### AIM
Turn the entries from the line with "The height and width of the screenshot is (602, 700)." up to and including the line with "coord(805,489)" into a JSON list of strings, one string per line, leaving out blank lines.

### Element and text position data
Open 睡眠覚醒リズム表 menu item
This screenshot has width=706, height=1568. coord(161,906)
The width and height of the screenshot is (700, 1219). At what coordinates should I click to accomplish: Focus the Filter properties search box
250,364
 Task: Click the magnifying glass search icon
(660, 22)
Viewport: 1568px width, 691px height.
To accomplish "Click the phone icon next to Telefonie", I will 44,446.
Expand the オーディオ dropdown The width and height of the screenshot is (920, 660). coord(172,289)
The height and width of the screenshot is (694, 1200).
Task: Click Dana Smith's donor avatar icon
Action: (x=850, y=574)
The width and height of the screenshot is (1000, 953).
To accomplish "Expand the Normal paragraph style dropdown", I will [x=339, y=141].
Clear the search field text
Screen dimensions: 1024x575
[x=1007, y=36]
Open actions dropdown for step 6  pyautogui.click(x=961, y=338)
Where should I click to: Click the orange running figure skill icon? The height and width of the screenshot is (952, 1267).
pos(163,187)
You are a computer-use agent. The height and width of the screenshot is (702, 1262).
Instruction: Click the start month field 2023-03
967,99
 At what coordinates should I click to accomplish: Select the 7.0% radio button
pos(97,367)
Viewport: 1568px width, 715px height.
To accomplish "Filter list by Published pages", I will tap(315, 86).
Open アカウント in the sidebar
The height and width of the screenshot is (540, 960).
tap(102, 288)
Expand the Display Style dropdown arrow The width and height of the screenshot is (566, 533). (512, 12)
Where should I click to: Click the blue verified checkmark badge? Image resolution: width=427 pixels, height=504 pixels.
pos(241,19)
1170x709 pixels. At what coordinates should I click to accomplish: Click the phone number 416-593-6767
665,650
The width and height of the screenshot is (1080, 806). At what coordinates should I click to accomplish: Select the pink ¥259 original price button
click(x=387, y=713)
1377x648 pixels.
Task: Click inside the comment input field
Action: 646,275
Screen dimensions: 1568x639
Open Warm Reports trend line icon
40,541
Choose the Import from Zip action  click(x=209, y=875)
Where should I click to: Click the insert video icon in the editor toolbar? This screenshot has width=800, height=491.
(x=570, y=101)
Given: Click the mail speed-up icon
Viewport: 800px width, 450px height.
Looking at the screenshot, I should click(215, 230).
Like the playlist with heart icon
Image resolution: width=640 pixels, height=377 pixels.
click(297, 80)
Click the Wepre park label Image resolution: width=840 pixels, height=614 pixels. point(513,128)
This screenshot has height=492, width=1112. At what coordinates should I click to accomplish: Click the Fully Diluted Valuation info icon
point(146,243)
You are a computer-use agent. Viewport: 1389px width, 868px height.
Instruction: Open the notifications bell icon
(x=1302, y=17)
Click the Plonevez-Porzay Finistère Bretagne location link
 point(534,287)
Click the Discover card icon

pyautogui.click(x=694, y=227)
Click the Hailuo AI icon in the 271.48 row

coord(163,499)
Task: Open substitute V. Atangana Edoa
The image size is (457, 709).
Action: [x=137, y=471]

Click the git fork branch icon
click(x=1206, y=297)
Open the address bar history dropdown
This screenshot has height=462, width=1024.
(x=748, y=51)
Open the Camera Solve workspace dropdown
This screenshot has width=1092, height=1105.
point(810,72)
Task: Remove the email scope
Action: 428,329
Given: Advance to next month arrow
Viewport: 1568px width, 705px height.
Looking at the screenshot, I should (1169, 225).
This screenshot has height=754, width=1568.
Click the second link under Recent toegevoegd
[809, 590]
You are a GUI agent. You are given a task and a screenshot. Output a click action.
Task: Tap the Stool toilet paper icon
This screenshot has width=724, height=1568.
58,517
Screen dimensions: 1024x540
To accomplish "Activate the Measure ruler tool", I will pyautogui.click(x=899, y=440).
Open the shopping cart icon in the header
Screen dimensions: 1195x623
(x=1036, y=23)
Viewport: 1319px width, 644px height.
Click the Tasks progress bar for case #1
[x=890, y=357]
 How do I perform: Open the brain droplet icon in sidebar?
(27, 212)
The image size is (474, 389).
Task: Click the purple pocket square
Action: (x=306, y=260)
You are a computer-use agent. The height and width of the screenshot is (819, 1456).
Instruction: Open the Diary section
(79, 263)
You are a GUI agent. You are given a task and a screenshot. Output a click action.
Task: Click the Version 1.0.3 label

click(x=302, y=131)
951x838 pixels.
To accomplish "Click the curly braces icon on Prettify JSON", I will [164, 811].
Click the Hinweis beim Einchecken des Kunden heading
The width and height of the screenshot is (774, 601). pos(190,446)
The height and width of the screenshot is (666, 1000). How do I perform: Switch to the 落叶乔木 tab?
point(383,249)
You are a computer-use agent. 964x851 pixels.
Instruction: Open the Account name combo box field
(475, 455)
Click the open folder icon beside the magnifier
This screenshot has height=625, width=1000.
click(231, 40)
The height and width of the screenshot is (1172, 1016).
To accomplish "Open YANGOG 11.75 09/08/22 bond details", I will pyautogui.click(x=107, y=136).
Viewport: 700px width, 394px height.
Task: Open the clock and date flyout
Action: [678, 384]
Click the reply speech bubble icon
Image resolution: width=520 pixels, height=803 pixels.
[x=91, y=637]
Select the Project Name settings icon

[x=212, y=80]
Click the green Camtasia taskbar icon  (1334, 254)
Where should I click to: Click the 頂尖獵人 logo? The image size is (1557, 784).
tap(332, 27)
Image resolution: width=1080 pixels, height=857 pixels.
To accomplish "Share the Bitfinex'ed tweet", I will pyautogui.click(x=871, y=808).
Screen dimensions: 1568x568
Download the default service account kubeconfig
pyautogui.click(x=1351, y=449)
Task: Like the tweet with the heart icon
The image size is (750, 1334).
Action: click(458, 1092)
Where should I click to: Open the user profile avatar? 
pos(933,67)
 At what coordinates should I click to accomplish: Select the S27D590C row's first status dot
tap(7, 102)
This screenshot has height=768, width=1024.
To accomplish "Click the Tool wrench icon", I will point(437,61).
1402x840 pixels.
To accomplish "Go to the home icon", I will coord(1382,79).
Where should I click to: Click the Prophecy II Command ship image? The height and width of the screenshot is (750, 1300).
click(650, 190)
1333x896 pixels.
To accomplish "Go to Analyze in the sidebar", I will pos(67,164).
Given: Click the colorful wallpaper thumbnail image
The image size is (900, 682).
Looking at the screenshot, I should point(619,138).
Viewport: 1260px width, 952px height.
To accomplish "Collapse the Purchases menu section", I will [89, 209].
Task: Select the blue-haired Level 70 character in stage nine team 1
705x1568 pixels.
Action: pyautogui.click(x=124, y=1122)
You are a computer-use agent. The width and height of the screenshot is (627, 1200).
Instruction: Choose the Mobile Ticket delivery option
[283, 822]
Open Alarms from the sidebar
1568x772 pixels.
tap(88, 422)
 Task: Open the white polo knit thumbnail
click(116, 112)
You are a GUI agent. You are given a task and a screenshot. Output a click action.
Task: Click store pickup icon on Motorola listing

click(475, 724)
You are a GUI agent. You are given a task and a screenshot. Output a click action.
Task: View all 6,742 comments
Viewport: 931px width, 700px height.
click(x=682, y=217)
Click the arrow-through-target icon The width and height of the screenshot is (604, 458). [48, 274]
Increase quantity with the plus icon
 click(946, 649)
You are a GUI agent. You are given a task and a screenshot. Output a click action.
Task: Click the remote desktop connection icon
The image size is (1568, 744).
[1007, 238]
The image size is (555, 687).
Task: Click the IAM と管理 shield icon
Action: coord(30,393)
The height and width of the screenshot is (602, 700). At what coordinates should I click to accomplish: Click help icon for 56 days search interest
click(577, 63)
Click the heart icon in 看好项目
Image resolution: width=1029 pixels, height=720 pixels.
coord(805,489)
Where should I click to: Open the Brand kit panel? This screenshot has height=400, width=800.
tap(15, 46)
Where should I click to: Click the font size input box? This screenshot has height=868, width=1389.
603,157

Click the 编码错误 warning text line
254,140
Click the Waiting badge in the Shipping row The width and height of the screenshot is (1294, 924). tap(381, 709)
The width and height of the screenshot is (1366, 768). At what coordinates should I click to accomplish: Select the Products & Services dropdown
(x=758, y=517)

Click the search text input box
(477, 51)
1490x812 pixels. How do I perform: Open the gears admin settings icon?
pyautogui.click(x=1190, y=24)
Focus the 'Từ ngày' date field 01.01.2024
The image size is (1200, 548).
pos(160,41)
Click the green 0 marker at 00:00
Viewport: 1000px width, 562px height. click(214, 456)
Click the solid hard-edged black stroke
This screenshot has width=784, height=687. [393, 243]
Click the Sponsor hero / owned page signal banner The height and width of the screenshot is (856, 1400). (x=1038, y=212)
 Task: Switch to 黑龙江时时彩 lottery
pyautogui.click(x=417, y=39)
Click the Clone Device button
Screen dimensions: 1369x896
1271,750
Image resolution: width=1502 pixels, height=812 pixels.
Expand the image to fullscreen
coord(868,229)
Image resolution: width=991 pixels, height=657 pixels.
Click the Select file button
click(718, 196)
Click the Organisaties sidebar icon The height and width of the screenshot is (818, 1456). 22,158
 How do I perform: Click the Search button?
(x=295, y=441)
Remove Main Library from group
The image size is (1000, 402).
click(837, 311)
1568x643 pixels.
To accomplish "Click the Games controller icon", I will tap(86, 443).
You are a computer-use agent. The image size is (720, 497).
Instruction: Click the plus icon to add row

### WORKED SOLUTION
[
  "The height and width of the screenshot is (602, 700). At what coordinates should I click to accomplish: Click help icon for 56 days search interest",
  "click(577, 63)",
  "Click the heart icon in 看好项目",
  "Image resolution: width=1029 pixels, height=720 pixels.",
  "coord(805,489)"
]